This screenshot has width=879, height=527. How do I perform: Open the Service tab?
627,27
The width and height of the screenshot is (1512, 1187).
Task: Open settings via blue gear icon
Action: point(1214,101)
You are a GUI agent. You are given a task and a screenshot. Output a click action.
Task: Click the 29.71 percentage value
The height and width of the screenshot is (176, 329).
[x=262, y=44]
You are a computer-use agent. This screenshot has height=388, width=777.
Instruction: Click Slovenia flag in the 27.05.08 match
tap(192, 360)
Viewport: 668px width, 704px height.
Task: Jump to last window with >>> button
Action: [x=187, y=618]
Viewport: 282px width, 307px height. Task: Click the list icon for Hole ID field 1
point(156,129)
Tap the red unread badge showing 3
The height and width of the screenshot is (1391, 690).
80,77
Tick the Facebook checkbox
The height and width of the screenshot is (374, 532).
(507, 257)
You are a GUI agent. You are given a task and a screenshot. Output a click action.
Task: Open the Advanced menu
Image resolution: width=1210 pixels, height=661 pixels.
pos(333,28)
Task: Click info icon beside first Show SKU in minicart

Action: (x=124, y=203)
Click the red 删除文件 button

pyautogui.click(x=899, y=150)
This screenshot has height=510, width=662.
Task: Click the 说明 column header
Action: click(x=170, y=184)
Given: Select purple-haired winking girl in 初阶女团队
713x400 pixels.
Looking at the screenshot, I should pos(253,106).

- - -

**Work order**
Print all the records exactly as written.

**Written solution**
This screenshot has width=879, height=527. How do I perform: Open the Service tab?
627,27
The width and height of the screenshot is (1512, 1187).
Task: Open settings via blue gear icon
Action: point(1214,101)
You are a GUI agent. You are given a task and a screenshot. Output a click action.
Task: Click the 29.71 percentage value
The height and width of the screenshot is (176, 329).
[x=262, y=44]
You are a computer-use agent. This screenshot has height=388, width=777.
Instruction: Click Slovenia flag in the 27.05.08 match
tap(192, 360)
Viewport: 668px width, 704px height.
Task: Jump to last window with >>> button
Action: [x=187, y=618]
Viewport: 282px width, 307px height. Task: Click the list icon for Hole ID field 1
point(156,129)
Tap the red unread badge showing 3
The height and width of the screenshot is (1391, 690).
80,77
Tick the Facebook checkbox
The height and width of the screenshot is (374, 532).
(507, 257)
You are a GUI agent. You are given a task and a screenshot. Output a click action.
Task: Open the Advanced menu
Image resolution: width=1210 pixels, height=661 pixels.
pos(333,28)
Task: Click info icon beside first Show SKU in minicart

Action: (x=124, y=203)
Click the red 删除文件 button

pyautogui.click(x=899, y=150)
This screenshot has height=510, width=662.
Task: Click the 说明 column header
Action: click(x=170, y=184)
Given: Select purple-haired winking girl in 初阶女团队
713x400 pixels.
Looking at the screenshot, I should pos(253,106).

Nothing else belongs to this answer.